Text shown:
──────
Evolutionary Quality Metric for source code

These details have been verified by PyPI

Project links

GitHub Statistics

Maintainers

These details have not been verified by PyPI

Project description

Evolutionary Quality Metric (EQM)

EQM scores the functions in a git repository by how strongly they have been preserved under pressure to change. Code that survives many opportunities to be modified, especially when callers depended on it remaining stable, scores high. Code that churns frequently or is rarely referenced by the rest of the codebase scores low.

The metric is inspired by purifying selection in molecular evolution.

$$\text{EQM}(f) = \mathrm{LCB}_p!\left[\mathrm{Beta}(\alpha + k,; \beta + n - k)\right]$$

Each commit that touches a direct caller of f, or f itself, is a trial (n). If f did not change in that commit, it survived (k). α, β are Beta prior parameters (default 1, 1 — uniform). EQM is the lower credible bound of the resulting Beta posterior, penalising functions with few trials more aggressively than the posterior mean alone.

Quickstart

pip install eqm-score

# Analyze a repository (run once; subsequent commands are sub-second)
eqm analyze /path/to/your/repo

# Print per-function scores (JSONL, one object per function)
eqm score /path/to/your/repo

# Colorized heatmap in the terminal
eqm score /path/to/your/repo --format terminal

# Top 20 most-conserved functions
eqm top /path/to/your/repo --n 20

# Explain a single function's score
eqm explain /path/to/your/repo src/core/processor.py:42

# Debug what trials were counted for a function
eqm debug trials /path/to/your/repo my_module.MyClass.my_method

How scoring works

A trial for function f is triggered when:

A direct caller of f had a nonsynonymous change in a commit (caller pressure), or
f itself had a nonsynonymous change in a commit (direct mutation)

Both triggers in the same commit count as one trial. The trial is synonymous (survived) if f did not change; nonsynonymous (mutated) if f changed Changes first normalize the function's token sequence before comparing: local variable names, parameter names, string/integer literals, docstrings, and comments are all stripped or replaced with type tokens.

The following cases count as a direct caller:

Same-file direct call
From-import cross-file call
Module-attribute cross-file call
Intra-class self/cls

Some known limitations:

self.method() via inheritance or other instances
Star imports (from module import *
Dynamic dispatch: calls through variables (fn = get_fn(); fn()), getattr, or __call__
Ambiguous global names

A function with many trials (high n) and a high survival rate gets a score near 1.0. A function with few trials gets a score near 0.5 regardless of its survival rate (maximally uncertain).
──────
Given information:
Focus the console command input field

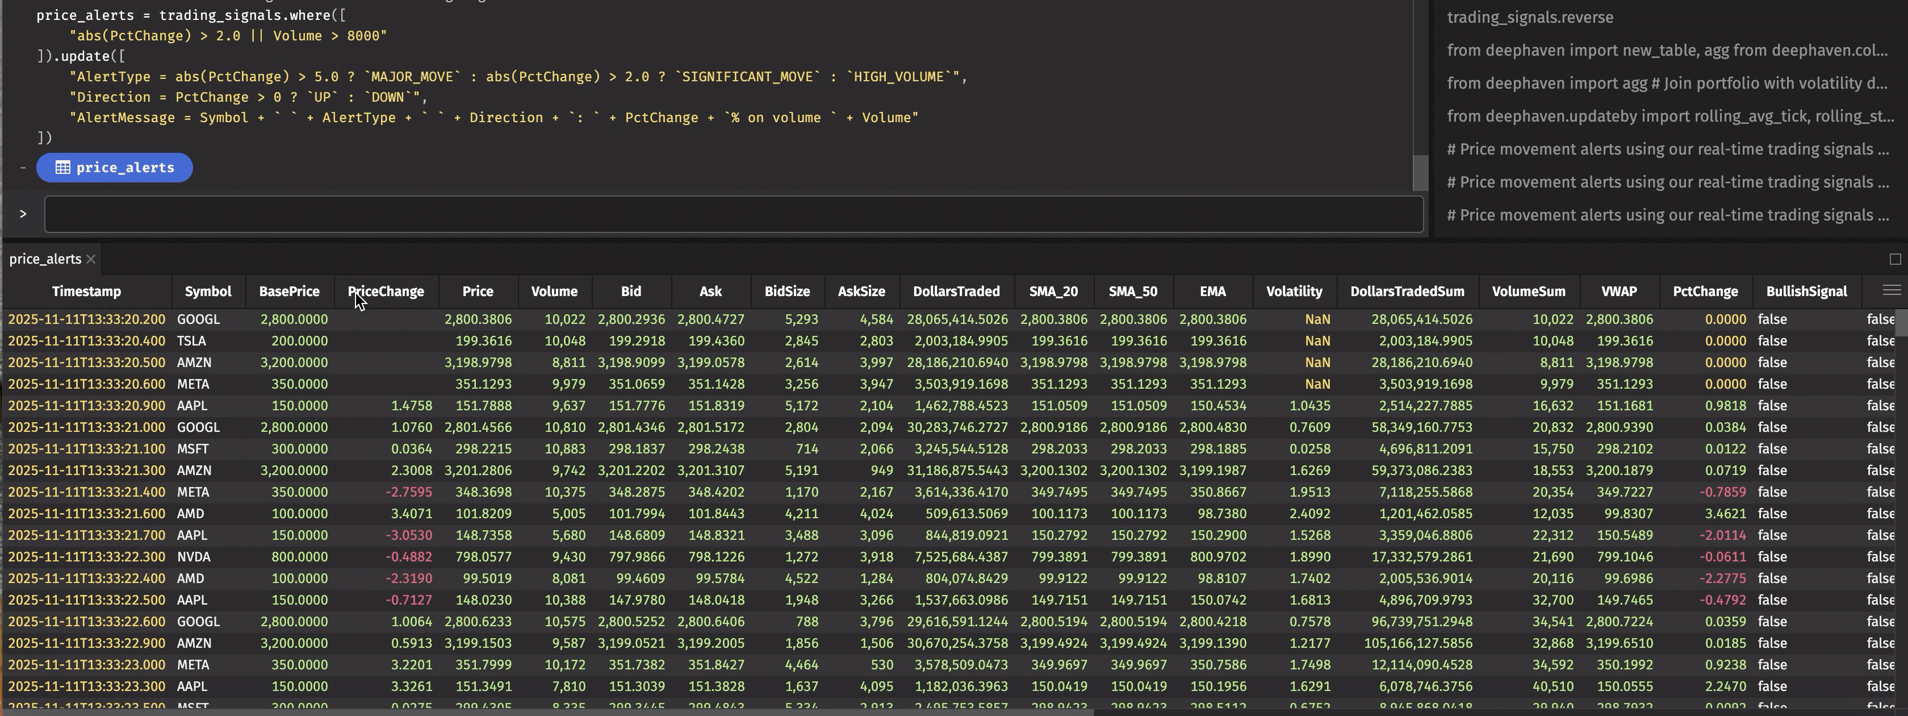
──────
Exercise set:
- A) Which cases count as a direct caller according to the EQM project description?
- B) In the EQM project description, what are the default values of the Beta prior parameters α and β?

Answers in order:
- A)
- Same-file direct call
- From-import cross-file call
- Module-attribute cross-file call
- Intra-class self/cls

- B) Both default to 1, which makes the prior uniform.